Requirement A —
Copy the passage from the article on the Joe MacDonagh biography word for word, starting at "Joseph MacDonagh at" and ending at "(September 23 to 25).".
Requirement B —
Decide whether each statement agrees with the article on the Joe MacDonagh biography, answering yes or no and quoting the deciding words: (i) Joe MacDonagh was 38 years old when he died. (ii) The biography is to be launched on Saturday, September 24. (iii) The Dublin Castle authorities imprisoned him on three separate occasions.

Extract provided —

******

Joseph MacDonagh at a hurling match at Nenagh Showgrounds, 1919.

Launch of MacDonagh biography in Clough’

History weekend September 23-25

A BIOGRAPHY of Alderman Joseph MacDonagh, TD, will be launched at 8pm on Friday evening, September 23, to kick off the next history weekend in the Thomas MacDonagh Museum in Cloughjordan (September 23 to 25).

The biography and the Joe MacDonagh weekend come just before the centenary of his tragic death on December 25, 1922. Like his well-known older brother Thomas, who was executed after the 1916 Rising, Joe MacDonagh left a widow and three young children when he died of medical complications following surgery on Christmas Day 1922.

The only Anti-Treaty TD elected in the Tipperary constituency in the June 1922 election, he developed a number of medical conditions after he was detained in Mountjoy prison in September 1922. He was no stranger to prison, having been imprisoned by the Dublin Castle authorities on four separate occasions during the previous five years of conflict. Elected as Sinn Féin TD for North Tipperary in December 1918, he led high profile prison protests and participated personally in three hungers strikes – the first of which resulted in the death of Thomas Ashe in 1917.

A political figure rather than an IRA man, the contribution of Joe MacDonagh to Ireland’s struggle for independence and indeed his short life story - he was 38 when he died - are largely forgotten. This book traces his trajectory from being a comfortable, newly married civil servant based in Thurles pre-1916 to one where he was a leader of the revolutionary Sinn Féin movement in both Tipperary as well as being a central figure on the national stage until his tragic and untimely death.

******

Collected material —
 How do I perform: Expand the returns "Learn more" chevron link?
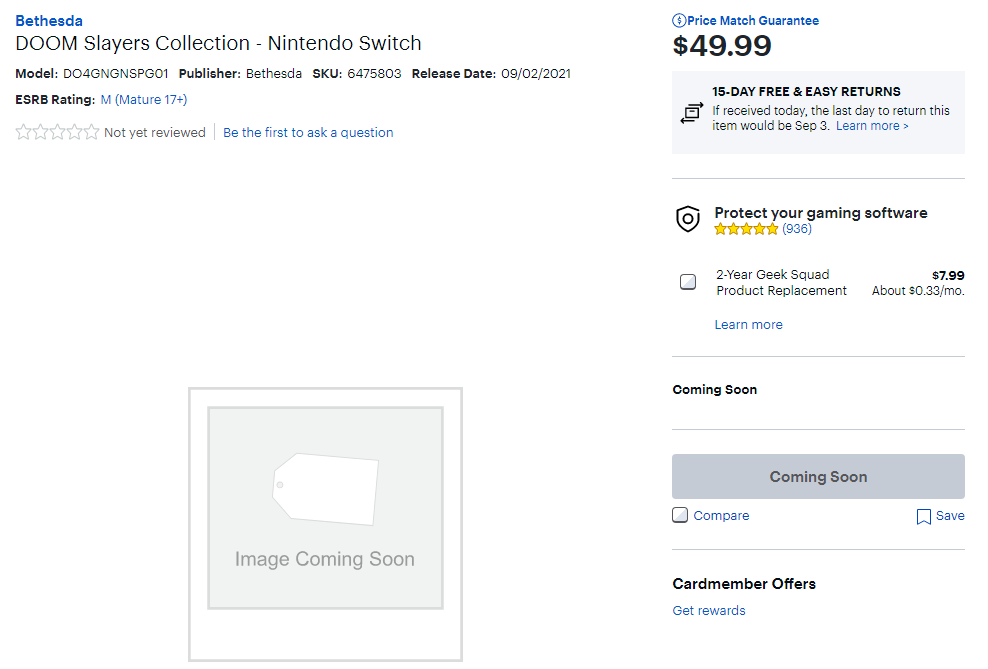click(x=872, y=126)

******

Answer space A —
Joseph MacDonagh at a hurling match at Nenagh Showgrounds, 1919.

Launch of MacDonagh biography in Clough’

History weekend September 23-25

A BIOGRAPHY of Alderman Joseph MacDonagh, TD, will be launched at 8pm on Friday evening, September 23, to kick off the next history weekend in the Thomas MacDonagh Museum in Cloughjordan (September 23 to 25).

Answer space B —
(i) Yes: "he was 38 when he died"
(ii) No: "will be launched at 8pm on Friday evening, September 23"
(iii) No: "imprisoned by the Dublin Castle authorities on four separate occasions"